■ Work instructions
Your answer should consist of every line from the records that holds the string "agent".

(Data listing Opens)

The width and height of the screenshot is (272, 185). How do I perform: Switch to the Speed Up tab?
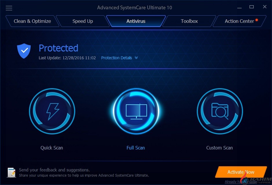click(x=83, y=21)
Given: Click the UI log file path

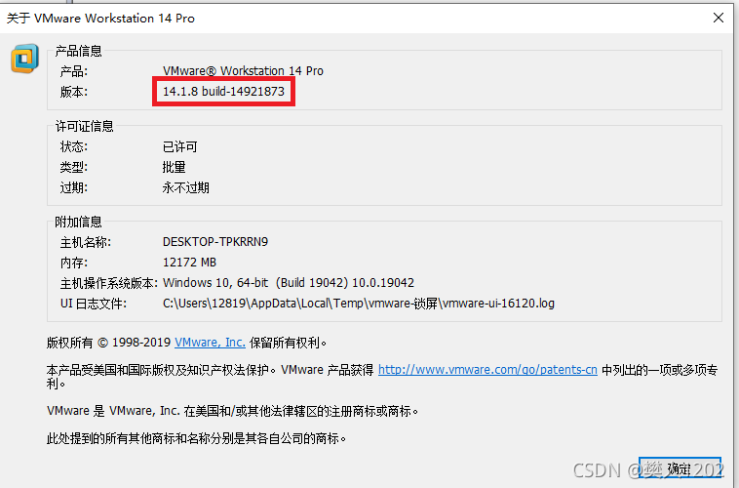Looking at the screenshot, I should (358, 303).
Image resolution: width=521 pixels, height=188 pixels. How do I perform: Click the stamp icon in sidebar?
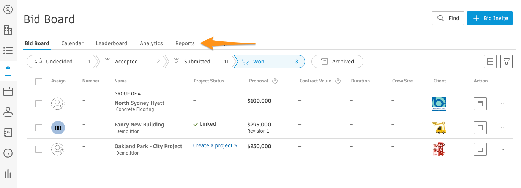(x=8, y=112)
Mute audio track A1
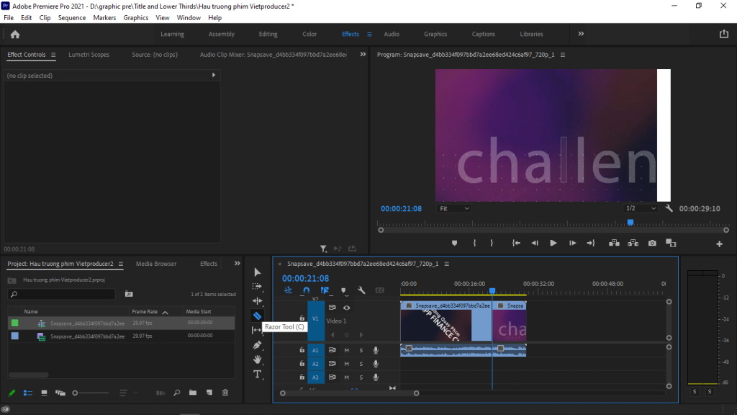Image resolution: width=737 pixels, height=415 pixels. [x=346, y=350]
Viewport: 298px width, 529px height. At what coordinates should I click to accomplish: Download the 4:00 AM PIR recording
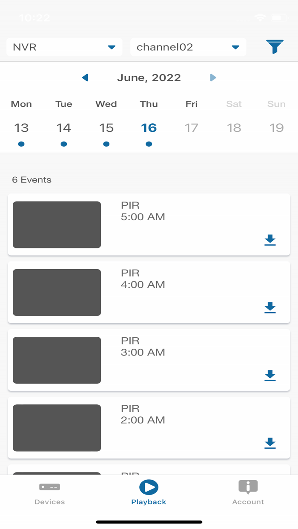[x=270, y=308]
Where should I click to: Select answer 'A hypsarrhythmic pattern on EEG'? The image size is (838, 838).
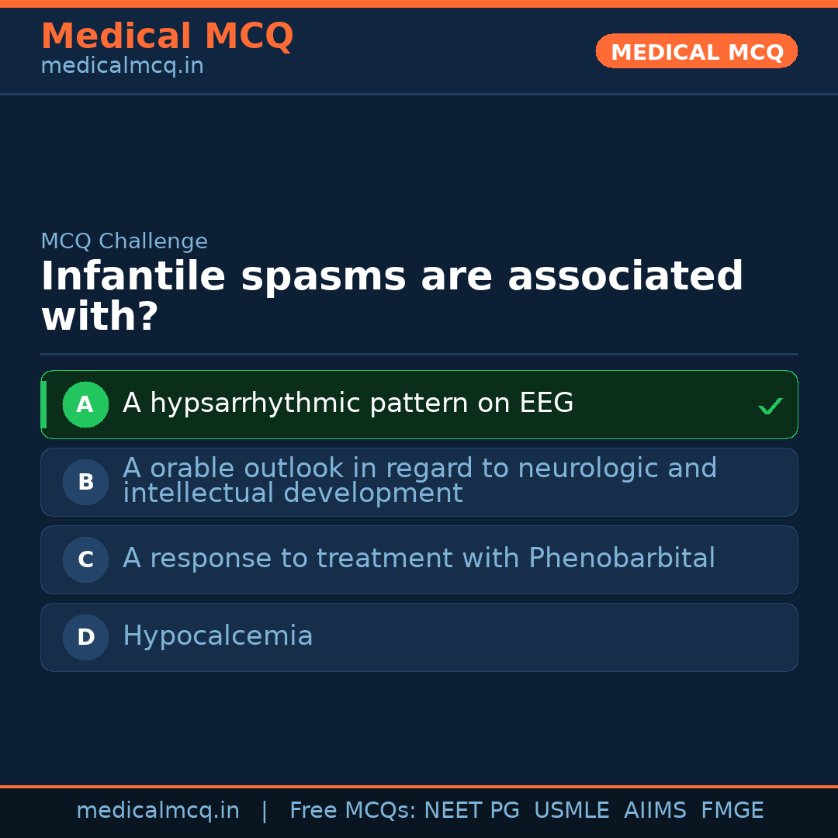pyautogui.click(x=348, y=403)
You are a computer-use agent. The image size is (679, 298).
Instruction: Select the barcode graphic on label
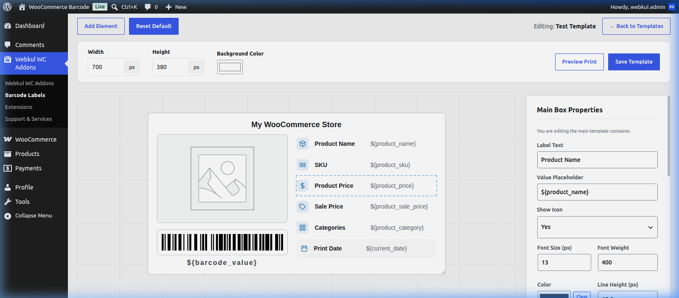[222, 242]
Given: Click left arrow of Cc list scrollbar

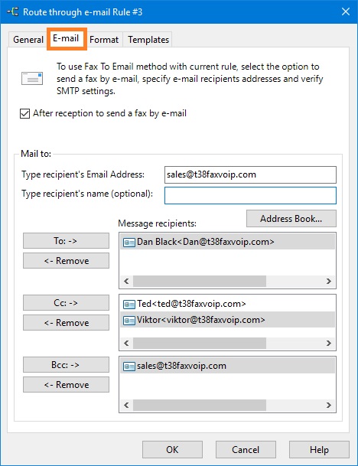Looking at the screenshot, I should [x=126, y=344].
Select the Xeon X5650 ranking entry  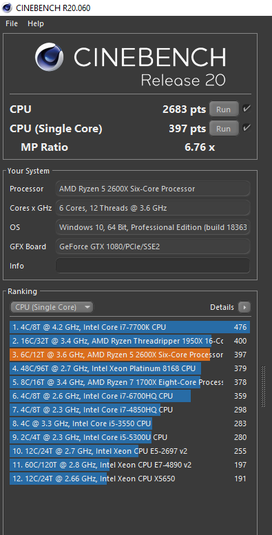point(129,479)

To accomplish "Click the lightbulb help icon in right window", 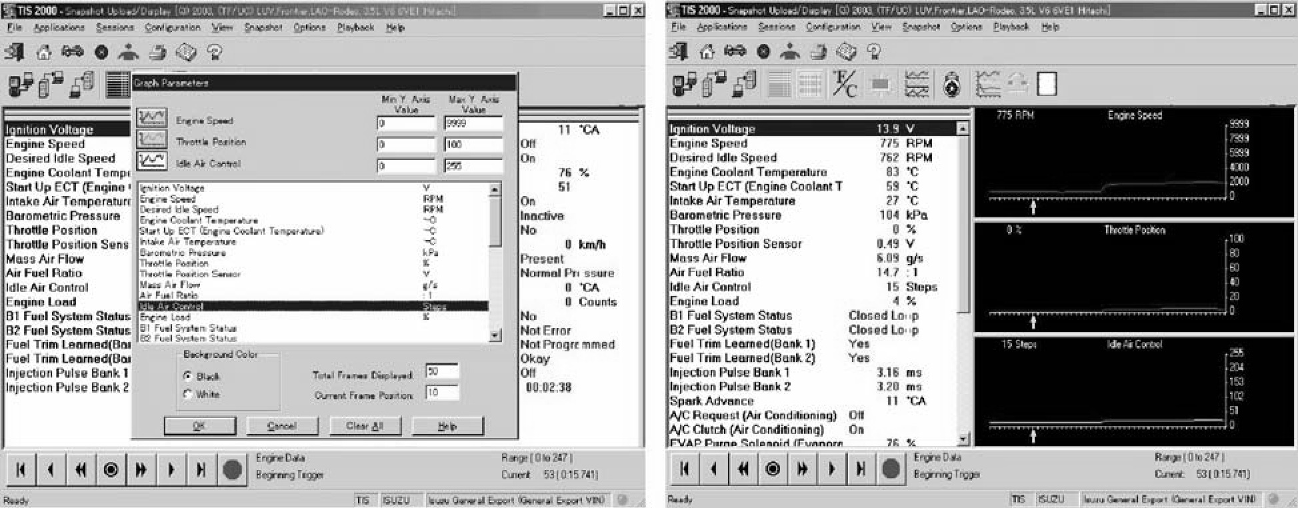I will point(874,52).
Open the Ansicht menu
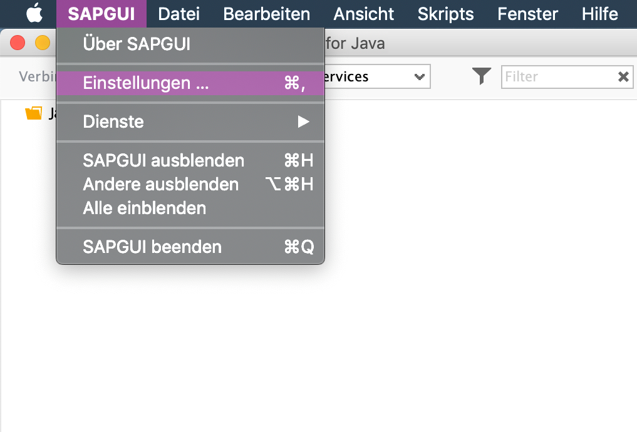Image resolution: width=637 pixels, height=432 pixels. [x=364, y=13]
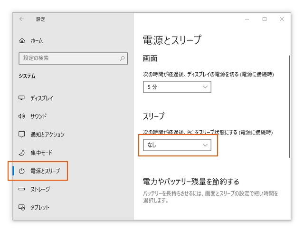The height and width of the screenshot is (232, 304).
Task: Open the screen-off time dropdown (5 分)
Action: click(x=177, y=87)
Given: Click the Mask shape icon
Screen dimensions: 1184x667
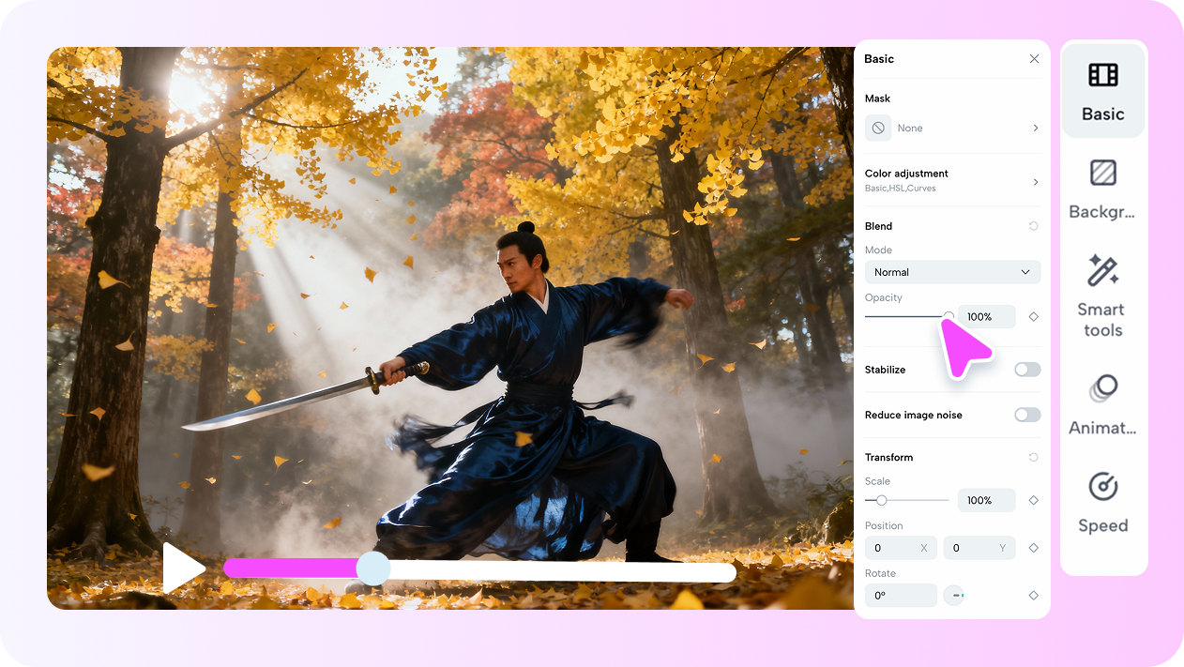Looking at the screenshot, I should coord(877,128).
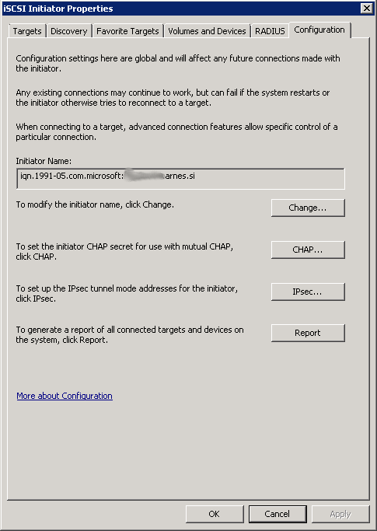Click the grayed-out Apply button
377x531 pixels.
[x=340, y=514]
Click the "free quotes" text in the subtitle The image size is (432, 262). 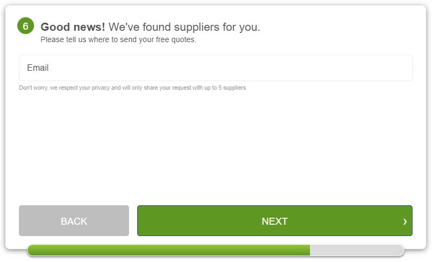pyautogui.click(x=176, y=39)
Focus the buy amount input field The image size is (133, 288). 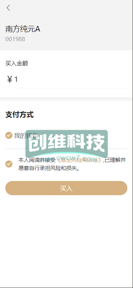(x=71, y=80)
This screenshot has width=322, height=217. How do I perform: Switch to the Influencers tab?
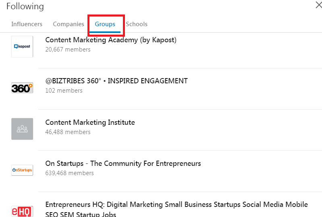(27, 24)
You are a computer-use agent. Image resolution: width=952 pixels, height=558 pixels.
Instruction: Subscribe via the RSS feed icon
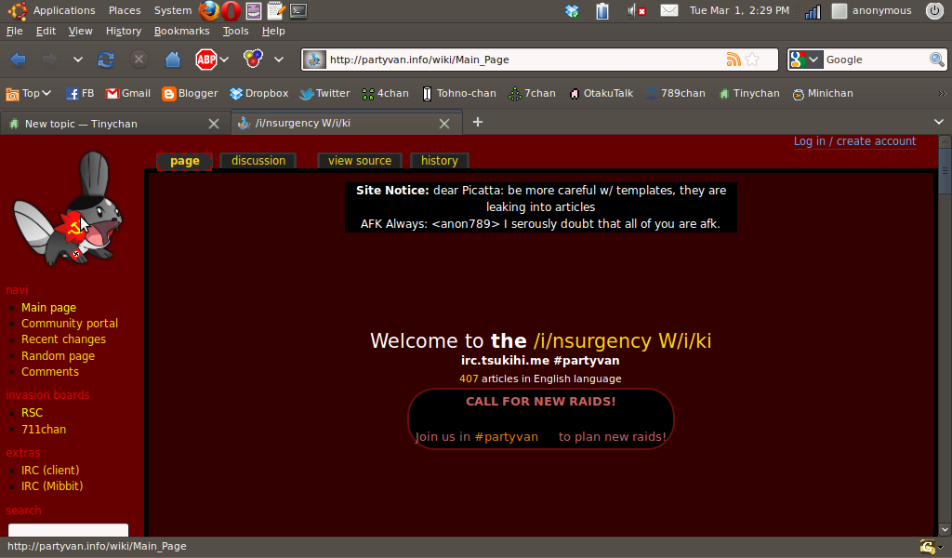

(Data listing Closes)

■ Answer to this task
You are a computer-use agent. The image size is (679, 298).
You are a computer-use agent. Image resolution: width=952 pixels, height=558 pixels.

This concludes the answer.